## Exercise directions
Count the lines below that contain "title". Answer with the number alone.

┌──

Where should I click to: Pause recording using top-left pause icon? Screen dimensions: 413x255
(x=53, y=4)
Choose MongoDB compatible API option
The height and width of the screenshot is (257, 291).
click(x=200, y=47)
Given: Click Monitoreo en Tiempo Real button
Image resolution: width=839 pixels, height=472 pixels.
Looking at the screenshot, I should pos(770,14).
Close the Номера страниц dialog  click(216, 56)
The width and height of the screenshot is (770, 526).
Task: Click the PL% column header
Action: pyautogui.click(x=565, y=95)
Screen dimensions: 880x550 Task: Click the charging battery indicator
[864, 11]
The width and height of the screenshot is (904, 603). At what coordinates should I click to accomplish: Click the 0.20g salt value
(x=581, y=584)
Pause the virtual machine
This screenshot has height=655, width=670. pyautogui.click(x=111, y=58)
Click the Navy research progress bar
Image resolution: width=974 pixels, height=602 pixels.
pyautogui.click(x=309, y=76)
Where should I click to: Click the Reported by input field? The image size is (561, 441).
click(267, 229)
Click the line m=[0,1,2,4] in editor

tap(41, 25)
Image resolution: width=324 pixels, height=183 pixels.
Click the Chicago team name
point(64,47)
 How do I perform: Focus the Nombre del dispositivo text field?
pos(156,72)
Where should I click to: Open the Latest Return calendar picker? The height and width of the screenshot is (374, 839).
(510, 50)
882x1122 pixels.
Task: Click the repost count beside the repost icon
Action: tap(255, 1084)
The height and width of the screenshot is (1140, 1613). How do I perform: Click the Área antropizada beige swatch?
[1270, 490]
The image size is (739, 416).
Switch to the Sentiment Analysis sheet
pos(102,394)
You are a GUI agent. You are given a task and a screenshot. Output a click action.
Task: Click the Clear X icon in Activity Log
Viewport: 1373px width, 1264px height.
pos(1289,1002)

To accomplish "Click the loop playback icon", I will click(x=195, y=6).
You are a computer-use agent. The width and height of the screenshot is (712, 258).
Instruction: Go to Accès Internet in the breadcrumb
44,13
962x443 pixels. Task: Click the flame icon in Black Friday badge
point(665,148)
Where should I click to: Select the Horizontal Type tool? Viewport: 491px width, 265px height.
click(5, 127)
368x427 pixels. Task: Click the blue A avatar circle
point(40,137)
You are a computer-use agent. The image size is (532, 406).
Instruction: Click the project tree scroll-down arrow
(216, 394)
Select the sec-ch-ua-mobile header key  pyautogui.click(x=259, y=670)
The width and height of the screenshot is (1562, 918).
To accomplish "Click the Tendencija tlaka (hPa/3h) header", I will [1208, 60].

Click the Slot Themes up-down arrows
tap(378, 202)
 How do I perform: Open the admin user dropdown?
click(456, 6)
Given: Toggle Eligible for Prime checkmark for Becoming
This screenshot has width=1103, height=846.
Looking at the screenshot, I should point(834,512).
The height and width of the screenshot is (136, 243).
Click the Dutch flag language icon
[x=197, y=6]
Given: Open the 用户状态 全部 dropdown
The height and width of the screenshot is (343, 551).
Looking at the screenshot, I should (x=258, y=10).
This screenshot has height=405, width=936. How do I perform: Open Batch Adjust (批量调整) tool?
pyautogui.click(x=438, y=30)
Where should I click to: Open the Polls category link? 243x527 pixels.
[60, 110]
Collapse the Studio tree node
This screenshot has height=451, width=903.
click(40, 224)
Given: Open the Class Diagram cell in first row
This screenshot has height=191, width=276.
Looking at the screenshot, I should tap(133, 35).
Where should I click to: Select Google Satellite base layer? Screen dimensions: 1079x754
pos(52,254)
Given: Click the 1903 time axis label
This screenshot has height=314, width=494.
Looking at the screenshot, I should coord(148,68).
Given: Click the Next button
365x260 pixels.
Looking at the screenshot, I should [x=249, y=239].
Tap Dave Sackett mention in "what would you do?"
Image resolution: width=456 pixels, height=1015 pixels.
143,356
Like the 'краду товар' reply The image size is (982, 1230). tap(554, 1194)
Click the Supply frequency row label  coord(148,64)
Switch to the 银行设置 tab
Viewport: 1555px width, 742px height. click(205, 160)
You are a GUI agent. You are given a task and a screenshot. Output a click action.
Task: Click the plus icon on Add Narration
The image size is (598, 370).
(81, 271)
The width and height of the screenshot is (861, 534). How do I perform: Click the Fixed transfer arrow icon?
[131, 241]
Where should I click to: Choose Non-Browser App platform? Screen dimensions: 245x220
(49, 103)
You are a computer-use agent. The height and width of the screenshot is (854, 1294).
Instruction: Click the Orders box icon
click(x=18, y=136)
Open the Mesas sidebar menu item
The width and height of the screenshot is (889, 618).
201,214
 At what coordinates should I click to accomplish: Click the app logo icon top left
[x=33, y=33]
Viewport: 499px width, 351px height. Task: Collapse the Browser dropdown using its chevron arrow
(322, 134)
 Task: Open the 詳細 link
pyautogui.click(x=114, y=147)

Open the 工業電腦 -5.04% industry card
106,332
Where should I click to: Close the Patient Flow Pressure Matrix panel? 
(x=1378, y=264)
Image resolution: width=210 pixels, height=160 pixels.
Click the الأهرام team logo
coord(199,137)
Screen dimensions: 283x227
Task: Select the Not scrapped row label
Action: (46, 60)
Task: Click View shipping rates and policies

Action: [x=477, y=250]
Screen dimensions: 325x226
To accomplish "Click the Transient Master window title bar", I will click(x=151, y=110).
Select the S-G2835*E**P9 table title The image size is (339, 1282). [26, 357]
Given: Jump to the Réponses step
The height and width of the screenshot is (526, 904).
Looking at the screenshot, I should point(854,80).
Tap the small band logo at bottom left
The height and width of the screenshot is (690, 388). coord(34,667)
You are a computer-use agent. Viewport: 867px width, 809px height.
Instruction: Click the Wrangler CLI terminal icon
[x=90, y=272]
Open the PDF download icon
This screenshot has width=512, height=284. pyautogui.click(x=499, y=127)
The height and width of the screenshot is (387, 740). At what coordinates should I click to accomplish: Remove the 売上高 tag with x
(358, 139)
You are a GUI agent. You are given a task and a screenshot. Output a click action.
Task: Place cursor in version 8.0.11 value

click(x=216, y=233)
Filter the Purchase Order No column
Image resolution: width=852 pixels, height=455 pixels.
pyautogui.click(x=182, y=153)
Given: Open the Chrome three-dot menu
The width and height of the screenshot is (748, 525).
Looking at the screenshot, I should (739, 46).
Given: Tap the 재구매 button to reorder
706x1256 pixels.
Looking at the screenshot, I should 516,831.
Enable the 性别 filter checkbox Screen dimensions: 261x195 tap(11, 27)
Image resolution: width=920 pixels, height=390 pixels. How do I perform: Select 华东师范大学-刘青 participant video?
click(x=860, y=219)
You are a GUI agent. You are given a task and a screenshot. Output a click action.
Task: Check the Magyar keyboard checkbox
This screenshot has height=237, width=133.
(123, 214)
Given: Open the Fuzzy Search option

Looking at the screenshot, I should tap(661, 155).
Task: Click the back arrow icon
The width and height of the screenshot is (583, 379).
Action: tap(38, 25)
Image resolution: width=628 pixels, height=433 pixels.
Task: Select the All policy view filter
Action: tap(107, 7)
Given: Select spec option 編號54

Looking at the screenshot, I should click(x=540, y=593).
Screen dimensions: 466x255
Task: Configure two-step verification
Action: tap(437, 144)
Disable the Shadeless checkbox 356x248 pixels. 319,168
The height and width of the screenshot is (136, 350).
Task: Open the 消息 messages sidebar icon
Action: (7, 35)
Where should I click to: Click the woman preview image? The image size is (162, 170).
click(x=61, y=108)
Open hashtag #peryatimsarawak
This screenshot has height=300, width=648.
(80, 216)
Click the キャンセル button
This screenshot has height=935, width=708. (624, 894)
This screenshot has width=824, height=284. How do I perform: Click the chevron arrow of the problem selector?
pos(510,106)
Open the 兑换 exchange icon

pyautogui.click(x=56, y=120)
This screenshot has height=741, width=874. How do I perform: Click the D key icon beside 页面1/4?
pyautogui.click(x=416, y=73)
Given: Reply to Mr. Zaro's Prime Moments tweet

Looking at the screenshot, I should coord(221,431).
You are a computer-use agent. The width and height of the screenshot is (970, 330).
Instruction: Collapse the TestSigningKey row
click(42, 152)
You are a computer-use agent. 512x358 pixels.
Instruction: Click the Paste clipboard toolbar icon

└──

## Response to the exercise
2